Requirement:
Could you write out, exactly and with no pictures, every line from the one containing "Go back with the arrow button" through the last line of the entries?

Source records:
★ ★ ★ ★ ★ ★ ★
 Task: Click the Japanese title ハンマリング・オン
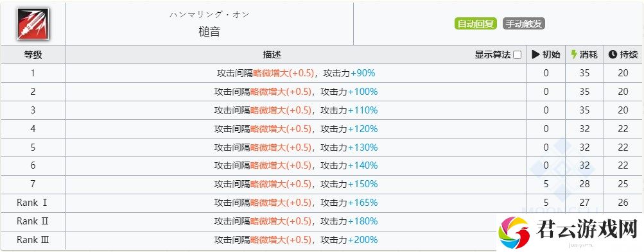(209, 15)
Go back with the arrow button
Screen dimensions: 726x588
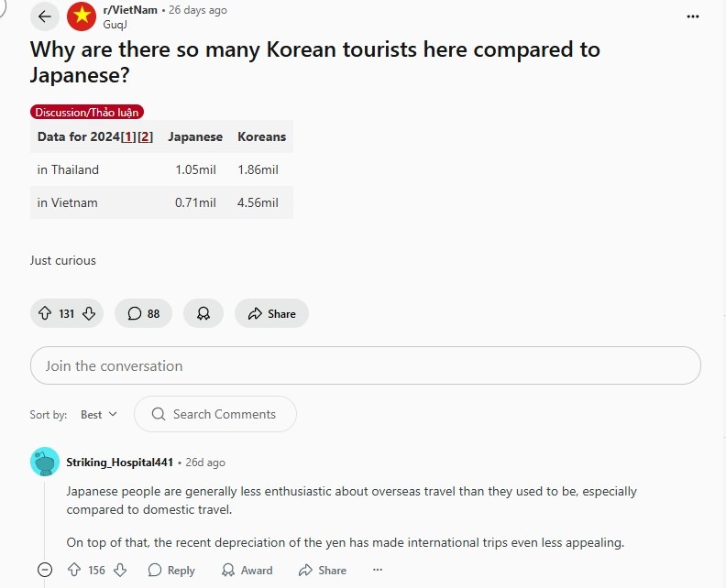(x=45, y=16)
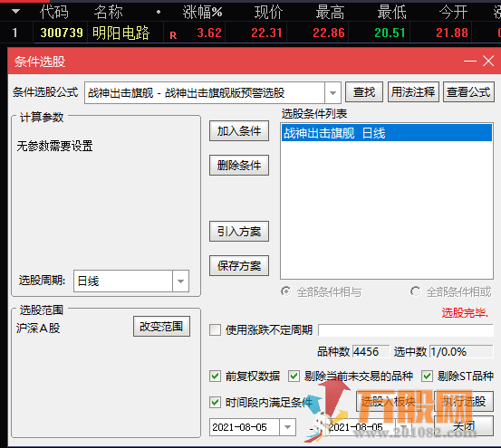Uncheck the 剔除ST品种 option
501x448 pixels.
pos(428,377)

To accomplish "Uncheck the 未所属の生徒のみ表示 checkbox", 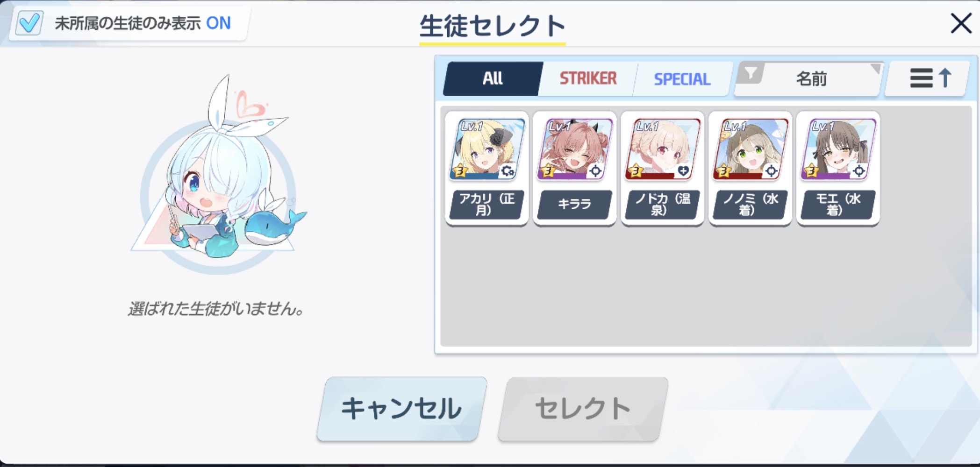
★ ★ ★ ★ ★ ★ ★
Result:
Go back with the arrow button
Screen dimensions: 726x588
(x=45, y=16)
Uncheck the 剔除ST品种 option
501x448 pixels.
pos(428,377)

To accomplish "Uncheck the 未所属の生徒のみ表示 checkbox", 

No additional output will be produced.